Многоженство – это ведь не сексуальный вопрос, а социальный. Допустим, некий русский олигарх в свете предложений г-на Даудова взял себе десять жен. Каждая родила ему по десять "олигарчат". Вырастить и выкормить эту роту для нашего героя – плевое дело. Он и сейчас может пять детских домов проспонсировать, а вот лично нарожать хоть один детский дом по закону не имеет права.
В нынешней ситуации десять потенциальных жен олигарха влачат жалкую судьбу. Две вообще себе мужа не найдут. Три других замуж выйдут, но больше одного рожать откажутся, поскольку это помещает карьере. Следующие четыре, может, и захотели бы родить второго, но материальное положение семьи не позволит. Лишь одна из десяти, став женой олигарха, будет производить на свет защитников Отечества. Да и то, больше пяти вряд ли «сделает», поскольку даже патриотически настроенный олигарх в российских условиях проявит ложную европейскую гуманность и не захочет превращать жену в машину по производству солдат. И как в этих условиях, скажите на милость, бороться за Новороссию?
Шутка – шуткой, но вся эта история с нерожденными героями России отражает важное явление, о котором мы не привыкли думать. Традиционное общество, которым сейчас является Чечня и которым была Россия во времена Домостроя, ориентировано на войну и на территориальные приращения, а потому нуждается в максимальном производстве пушечного мяса. Исламские страны оптимально приспособились к решению данной задачи, но и европейцы пятьсот лет назад худо-бедно проблему решали даже с одной женой на брата, поскольку в отсутствие феминизма использовали ее возможности по полной.
А у нынешнего модернизированного общества задача другая.
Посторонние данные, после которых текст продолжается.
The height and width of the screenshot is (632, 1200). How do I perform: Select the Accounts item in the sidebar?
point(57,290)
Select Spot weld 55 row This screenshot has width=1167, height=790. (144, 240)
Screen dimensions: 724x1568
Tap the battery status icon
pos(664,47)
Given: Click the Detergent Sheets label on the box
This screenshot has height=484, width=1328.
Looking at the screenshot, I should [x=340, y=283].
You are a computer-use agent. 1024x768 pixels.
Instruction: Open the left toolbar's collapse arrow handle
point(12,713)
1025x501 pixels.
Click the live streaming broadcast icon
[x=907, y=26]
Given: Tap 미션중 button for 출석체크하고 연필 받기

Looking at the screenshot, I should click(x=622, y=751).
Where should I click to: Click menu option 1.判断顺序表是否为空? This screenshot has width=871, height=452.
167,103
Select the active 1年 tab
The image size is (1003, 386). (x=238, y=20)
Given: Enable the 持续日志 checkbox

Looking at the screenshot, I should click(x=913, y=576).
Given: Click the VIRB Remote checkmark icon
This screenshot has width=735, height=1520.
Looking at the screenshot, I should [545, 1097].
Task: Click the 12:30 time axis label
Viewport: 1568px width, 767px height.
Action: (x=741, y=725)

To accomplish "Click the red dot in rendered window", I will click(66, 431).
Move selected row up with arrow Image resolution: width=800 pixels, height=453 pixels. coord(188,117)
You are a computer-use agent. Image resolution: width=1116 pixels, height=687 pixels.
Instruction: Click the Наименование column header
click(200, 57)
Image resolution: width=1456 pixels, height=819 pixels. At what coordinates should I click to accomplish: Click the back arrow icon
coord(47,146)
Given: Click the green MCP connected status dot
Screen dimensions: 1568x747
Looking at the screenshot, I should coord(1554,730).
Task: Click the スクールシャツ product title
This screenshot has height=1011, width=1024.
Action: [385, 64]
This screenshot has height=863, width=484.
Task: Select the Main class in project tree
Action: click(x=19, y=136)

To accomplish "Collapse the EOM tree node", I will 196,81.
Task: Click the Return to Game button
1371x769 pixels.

Современный человек – не пушечное мясо. Люди сейчас самореализоваться стремятся. И муж, и жена, и ребенок. Производство на свет целых рот юных героев, которым к 18 годам нужно знать лишь основы шариата и устройство автомата Калашникова, не вписывается в нынешнюю европейскую культуру.
На это, правда, возразят, что, если говорить всерьез, то Новороссия как-нибудь без роты "олигарчат" обойдется, а многоженство предлагается вводить в России лишь для исламских регионов, где консервативная идеология, проповедуемая ныне из Кремля, по понятным причинам предполагает сохранение иных, чем в России, духовных скреп и иных моральных ценностей. Если мы ныне за консерватизм, то в Чечне должно быть именно многоженство, поскольку моногамия там – явный модернизм, чтоб не сказать безродный космополитизм.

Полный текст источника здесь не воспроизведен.